Still further, it is conceivable that the holder element 920, and
its halves 920a, 920b, are configured in a size and shape to hold
multiple bio-containers. For example, a plurality of cubic-shaped
bio-containers can be enclosed by a rectangular-shaped holder
element 920.
[0126] The holder element 920 depicted in FIGS. 9A and 9B also
includes a cushion 950a, 950b, as coupled, or otherwise affixed, to
the respective holder element upper and lower halves 920a, 920b. In
some embodiments, the cushions 950a, 950b are located in recesses
within the halves 920a, 920b. These cushions 950a, 950b are
configured to provide cushioning and support to peripheral surfaces
660a of the bio-container 100, 100a, 700a, 800a (see FIGS. 1, 2,
7A, 8E). A suitable polymeric and/or elastomeric cushioning
material can be employed for the cushion 950a, 950b, preferably an
elastomeric material such as a rubber, vinyl, synthetic rubber and
others. It should also be understood that the cushion employed in
the holder element 920 can be configured on one or both of the
halves 920a, 920b, depending on the configuration and properties of
the bio-container 100, 100a, 700a, 800a.
[0127] According to certain embodiments of the holder element 920
depicted in FIGS. 9A and 9B, the cushion 950a, 950b can also be
configured to protect and contact the edges of the bio-container
100, 100a, 700a, 800a. Edge cushioning of the bio-container, for
example, is advantageous for bio-containers that are fabricated
without compressive stress states at their edges, e.g., as may be
the case when a trimming procedure, such as the trimming operation
400 (see FIG. 6), is conducted and excess glass at the edges of the
bio-container is removed after formation. Further, according to an
additional embodiment, a polymeric layer (not shown) can be formed
or otherwise wrapped over the bio-container 100, 100a, 700a, 800a
prior to installation in the holder element 920 to afford the glass
portion of the container with additional protection, particularly
impact resistance and to mitigate against the development of flaws
in the glass of the bio-container. In addition, such a polymeric
layer can also provide a safety benefit for the bio-container 100,
100a, 700a, 800a in the unlikely event of its fracture or breakage.

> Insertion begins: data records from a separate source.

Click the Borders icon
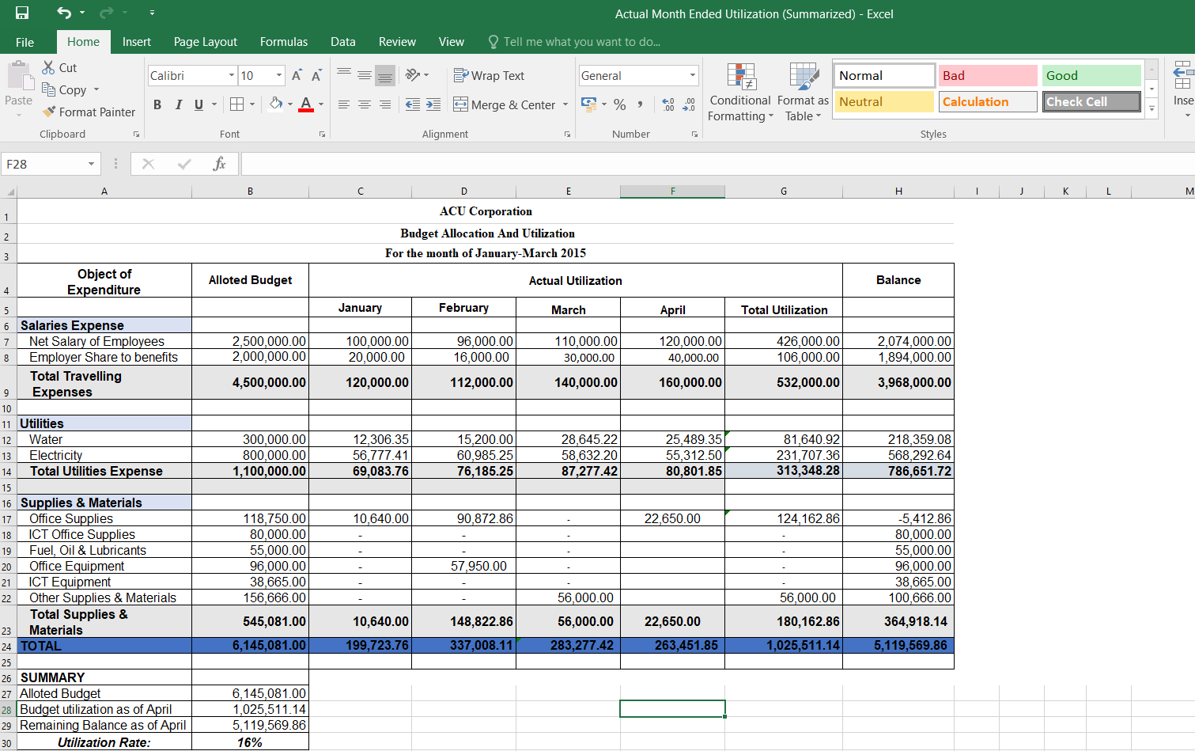1195x751 pixels. click(236, 104)
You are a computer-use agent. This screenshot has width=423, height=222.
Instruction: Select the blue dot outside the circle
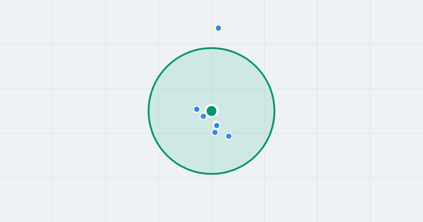pyautogui.click(x=219, y=28)
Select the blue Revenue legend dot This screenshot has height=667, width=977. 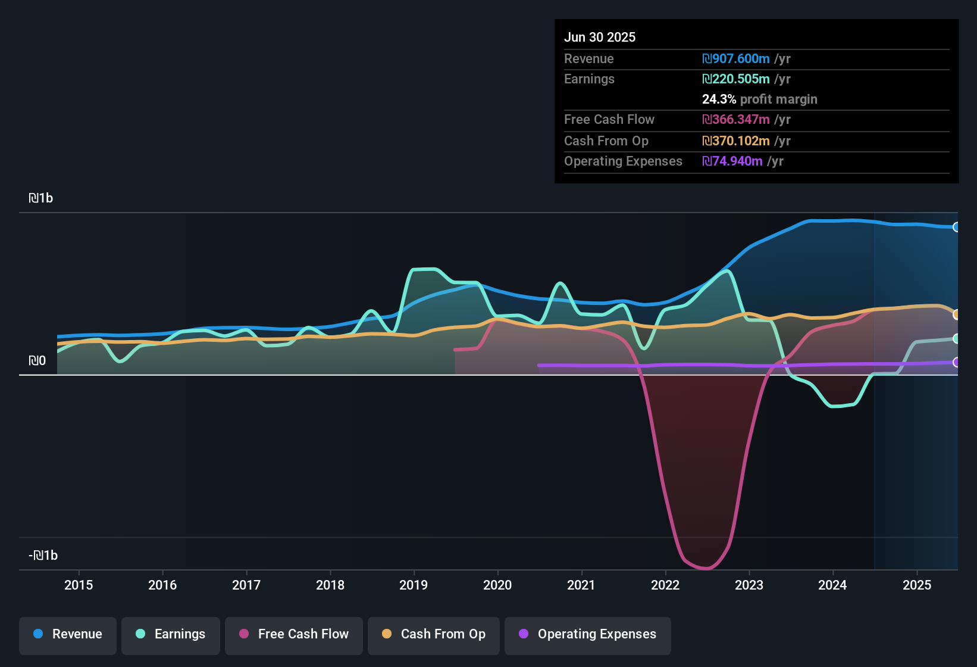click(x=37, y=634)
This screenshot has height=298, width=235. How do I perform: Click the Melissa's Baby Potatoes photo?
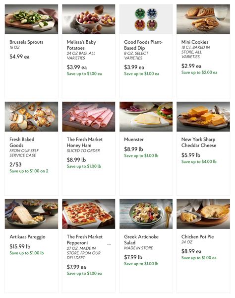[x=89, y=19]
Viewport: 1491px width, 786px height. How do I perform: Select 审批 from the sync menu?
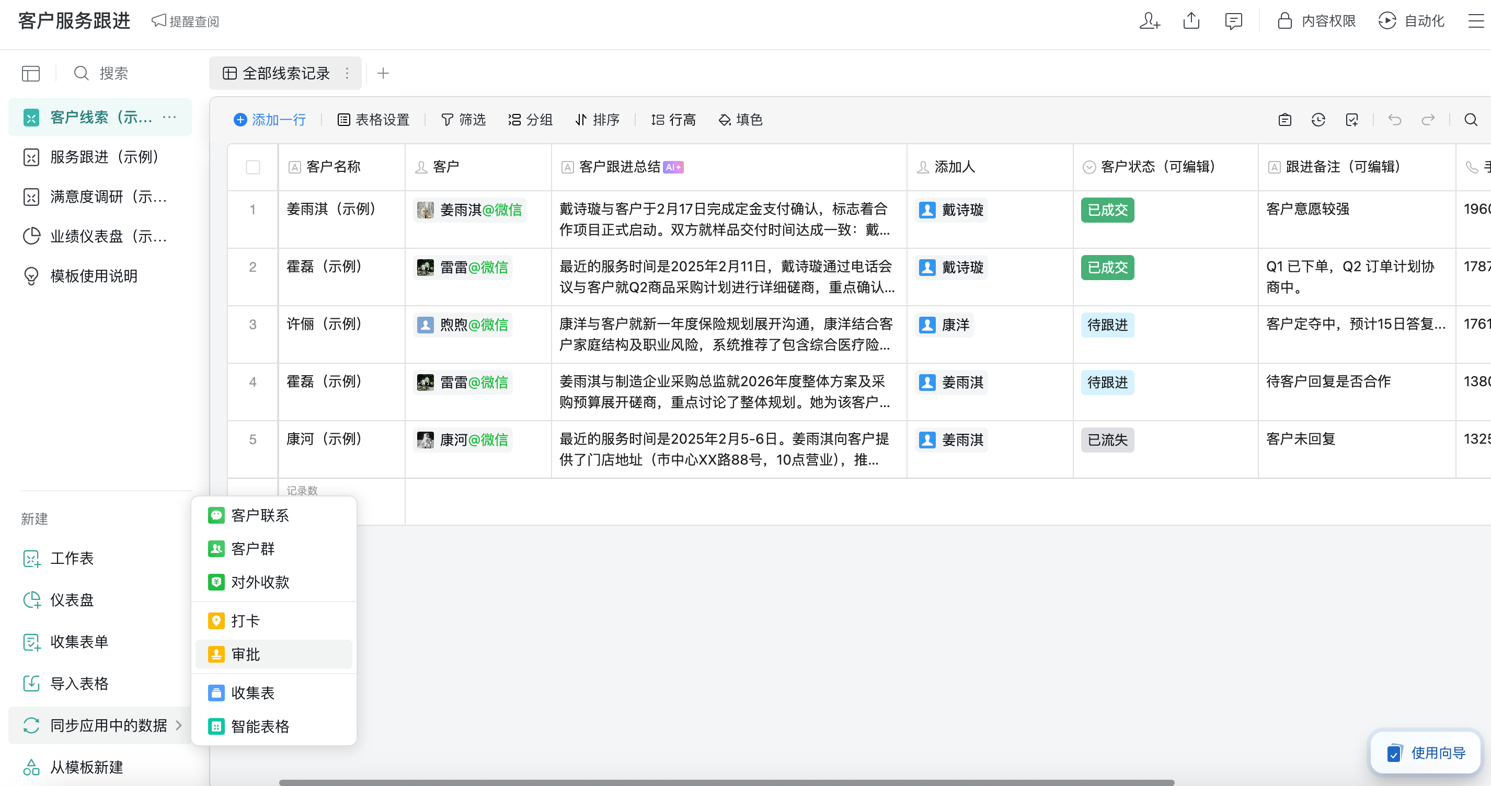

More particularly, the polymeric layer can ensure that the contents
of the bio-container 100, 100a, 700a, 800a do not leak and that any
fractured pieces of the bio-container are otherwise contained
within the layer. The polymeric layer of these embodiments can be
fabricated from various polymeric materials, including but not
limited to, polyvinyl butyral (PVB), polyethylene (PE) and other
polymeric materials suitable for molding and wrapping over a glass
element.
[0128] Referring again to FIGS. 9A-9D, certain aspects of the
holder element 920 can include a handle 970, configured for
transport and handling of the bio-container assembly 900 containing
the bio-container 100, 100a, 700a, 800a (see FIGS. 1, 2, 7A, 8E)
and contents within it. The handle 970 can take on any of a variety
of shapes and configurations suitable for this function. Further,
it may be coupled to one or both of the holder element halves 920a,
920b.
[0129] According to another embodiment, the holder element 920
depicted in FIGS. 9A-9D can be configured with a plurality of ribs
995 (see FIG. 9C). The ribs 995 can be located on one or more side
edges 910 of the upper and/or lower halves 920a, 920b of the holder
element 920. More particularly, the ribs 995 are protrusions,
set-offs or other raised features that function to aid in standing
the holder element 920 on one of its side edges 910 for purposes of
storage and transport. For example, the ribs 995 can aid in
allowing the bio-container assembly 900 to stand on a substantially
flat surface. Another benefit of the ribs is that they minimize the
surface area of the flat surface in contact with the holder element
920, thus reducing the likelihood of contamination.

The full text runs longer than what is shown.